There is a rat for every person in the British Isles. Our way of life has invited them inby Vanora Bennett / October 20, 2003 / Leave a comment
It took Tina Clark a while to believe she had rats. When she first found packets of biscuits torn open in the kitchen cupboard, she assumed her ten-year-old daughter, Amie, had been snacking. But the container of cat food under the sink was also ripped open. She got a lid for it, but it was attacked again; there were teethmarks on the lid.
She threw away the food in the cupboards, and found two big holes in the chipboard at the back. There was another hole a foot wide, falling away into darkness, behind a panel in the corridor outside. All the holes had black greasy marks on their edges. Her cats spent hours by the panel in the corridor, waiting.

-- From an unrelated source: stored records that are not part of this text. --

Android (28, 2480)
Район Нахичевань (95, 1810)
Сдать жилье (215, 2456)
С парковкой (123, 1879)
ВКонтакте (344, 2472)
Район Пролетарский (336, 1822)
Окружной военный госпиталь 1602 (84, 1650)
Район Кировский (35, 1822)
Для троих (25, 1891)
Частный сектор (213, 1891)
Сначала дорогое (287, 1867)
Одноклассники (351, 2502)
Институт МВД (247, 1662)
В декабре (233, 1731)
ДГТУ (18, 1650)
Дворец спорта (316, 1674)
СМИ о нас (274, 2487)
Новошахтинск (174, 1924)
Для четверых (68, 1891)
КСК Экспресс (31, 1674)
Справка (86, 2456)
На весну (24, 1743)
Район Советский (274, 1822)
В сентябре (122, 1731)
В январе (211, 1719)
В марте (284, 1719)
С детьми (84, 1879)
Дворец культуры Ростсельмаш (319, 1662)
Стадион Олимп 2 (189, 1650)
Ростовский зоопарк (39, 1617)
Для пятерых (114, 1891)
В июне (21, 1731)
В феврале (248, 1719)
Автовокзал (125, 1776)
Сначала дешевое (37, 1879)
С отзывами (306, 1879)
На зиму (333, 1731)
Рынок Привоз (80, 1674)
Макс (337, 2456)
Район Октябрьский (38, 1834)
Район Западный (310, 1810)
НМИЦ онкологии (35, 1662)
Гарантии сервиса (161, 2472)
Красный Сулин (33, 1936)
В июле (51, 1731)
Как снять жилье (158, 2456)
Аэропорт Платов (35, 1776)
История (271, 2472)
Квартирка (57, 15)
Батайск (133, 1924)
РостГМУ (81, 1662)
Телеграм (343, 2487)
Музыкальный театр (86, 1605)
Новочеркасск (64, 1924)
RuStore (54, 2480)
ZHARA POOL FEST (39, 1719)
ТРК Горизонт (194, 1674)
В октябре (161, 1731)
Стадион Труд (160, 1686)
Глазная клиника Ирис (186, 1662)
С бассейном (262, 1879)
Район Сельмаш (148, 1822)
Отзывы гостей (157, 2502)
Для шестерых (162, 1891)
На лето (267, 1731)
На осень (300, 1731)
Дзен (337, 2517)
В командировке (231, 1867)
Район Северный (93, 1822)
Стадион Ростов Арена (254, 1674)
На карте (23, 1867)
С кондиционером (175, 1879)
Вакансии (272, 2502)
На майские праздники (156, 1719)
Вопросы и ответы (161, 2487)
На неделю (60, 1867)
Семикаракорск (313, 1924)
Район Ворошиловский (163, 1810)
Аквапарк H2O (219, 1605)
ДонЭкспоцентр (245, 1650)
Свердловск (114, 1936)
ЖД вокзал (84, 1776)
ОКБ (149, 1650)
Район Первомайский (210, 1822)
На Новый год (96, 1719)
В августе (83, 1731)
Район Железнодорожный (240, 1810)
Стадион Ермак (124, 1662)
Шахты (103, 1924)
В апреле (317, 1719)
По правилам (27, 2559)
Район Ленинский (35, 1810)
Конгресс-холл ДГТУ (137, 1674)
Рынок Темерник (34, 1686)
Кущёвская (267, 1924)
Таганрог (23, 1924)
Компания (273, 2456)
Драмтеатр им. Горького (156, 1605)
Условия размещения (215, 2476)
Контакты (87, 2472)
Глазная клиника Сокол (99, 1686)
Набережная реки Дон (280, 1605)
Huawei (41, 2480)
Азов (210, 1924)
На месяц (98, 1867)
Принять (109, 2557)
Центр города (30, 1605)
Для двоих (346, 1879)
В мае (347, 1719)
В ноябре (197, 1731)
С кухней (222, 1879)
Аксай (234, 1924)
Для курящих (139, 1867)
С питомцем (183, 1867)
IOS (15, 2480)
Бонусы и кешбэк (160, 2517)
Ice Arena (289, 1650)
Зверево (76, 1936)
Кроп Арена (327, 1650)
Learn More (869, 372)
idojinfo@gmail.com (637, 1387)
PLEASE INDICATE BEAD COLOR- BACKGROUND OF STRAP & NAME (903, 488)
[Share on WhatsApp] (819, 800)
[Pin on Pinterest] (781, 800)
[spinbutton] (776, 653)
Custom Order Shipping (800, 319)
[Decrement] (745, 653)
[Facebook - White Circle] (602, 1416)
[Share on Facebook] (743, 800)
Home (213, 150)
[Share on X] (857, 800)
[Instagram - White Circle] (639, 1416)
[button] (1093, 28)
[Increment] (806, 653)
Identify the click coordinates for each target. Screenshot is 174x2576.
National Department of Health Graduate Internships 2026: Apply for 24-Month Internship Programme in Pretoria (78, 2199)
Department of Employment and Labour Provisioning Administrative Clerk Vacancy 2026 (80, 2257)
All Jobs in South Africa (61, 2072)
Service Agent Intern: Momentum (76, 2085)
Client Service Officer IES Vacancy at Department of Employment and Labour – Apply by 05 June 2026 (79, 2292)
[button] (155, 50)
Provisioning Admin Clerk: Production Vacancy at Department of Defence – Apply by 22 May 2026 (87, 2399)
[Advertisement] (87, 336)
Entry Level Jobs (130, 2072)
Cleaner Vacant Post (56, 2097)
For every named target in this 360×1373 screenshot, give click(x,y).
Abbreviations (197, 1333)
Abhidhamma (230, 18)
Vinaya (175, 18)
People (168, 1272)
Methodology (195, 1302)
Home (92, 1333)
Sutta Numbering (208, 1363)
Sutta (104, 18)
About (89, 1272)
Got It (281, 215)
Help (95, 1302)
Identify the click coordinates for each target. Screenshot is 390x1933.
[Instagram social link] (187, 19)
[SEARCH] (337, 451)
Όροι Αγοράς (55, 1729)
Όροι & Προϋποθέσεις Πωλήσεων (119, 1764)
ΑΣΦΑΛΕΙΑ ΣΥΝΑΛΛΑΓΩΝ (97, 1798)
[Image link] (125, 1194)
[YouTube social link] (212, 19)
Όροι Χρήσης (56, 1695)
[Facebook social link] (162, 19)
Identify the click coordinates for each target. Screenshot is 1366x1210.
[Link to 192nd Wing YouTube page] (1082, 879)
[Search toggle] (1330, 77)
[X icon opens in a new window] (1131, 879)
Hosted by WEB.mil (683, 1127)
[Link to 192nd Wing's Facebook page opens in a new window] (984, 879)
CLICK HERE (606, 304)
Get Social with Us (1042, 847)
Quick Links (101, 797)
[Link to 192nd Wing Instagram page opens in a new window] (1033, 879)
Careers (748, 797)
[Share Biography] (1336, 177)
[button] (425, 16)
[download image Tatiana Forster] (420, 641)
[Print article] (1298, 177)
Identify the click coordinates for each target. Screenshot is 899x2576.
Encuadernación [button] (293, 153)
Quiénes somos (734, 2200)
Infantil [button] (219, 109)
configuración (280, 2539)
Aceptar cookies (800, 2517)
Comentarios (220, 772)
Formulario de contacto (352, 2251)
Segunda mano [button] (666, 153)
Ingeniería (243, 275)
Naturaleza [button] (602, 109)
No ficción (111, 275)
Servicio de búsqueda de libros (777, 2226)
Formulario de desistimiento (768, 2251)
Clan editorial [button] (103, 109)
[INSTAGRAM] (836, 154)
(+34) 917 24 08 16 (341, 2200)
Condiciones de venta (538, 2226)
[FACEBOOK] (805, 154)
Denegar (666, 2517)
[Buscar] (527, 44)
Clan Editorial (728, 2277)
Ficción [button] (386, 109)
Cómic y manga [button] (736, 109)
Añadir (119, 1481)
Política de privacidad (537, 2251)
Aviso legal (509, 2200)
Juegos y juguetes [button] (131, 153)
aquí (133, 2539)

Then the sounds began. They were tentative noises which might have been many other things. You could choose to think they were floorboards creaking, heaters clicking off, or twigs tapping at a window. But Tina had encountered rats before, and she was brave enough to recognise the scuttering of claws.
The rat population of Britain is growing very fast. The number of brown rats-Rattus norvegicus, which came to this country in the 18th century aboard timber ships from Scandinavia-has grown 53 per cent in five years. There are over 60m of them-at least one for every person in the British Isles. Rattus rattus, the plague-carrying black rat that died out centuries ago in this country, is back too. It is found in ports, sneaking ashore with cargoes from newly capitalist eastern Europe.
The brown rat prefers to live underground, feeding at dawn and dusk and shunning danger. But there are now so many of them that they come out in daylight.
Rats can climb walls with their long claws. They can push their heads constructed of overlapping plates into cracks in your skirting board no wider than a pen, and wriggle their bodies along behind like a sausage. And they can swim up into houses from the sewers, through the S-bend in lavatories.
Rats feed on waste, so they flock to places in decay (though they are no respecters of human status: a few years ago a rat stopped parliament when it was seen crossing the floor of the chamber of the Commons, and in 2001 they infested the kitchens of Buckingham Palace). And they are known collectively as a mischief for good reason. Rats’ teeth never stop…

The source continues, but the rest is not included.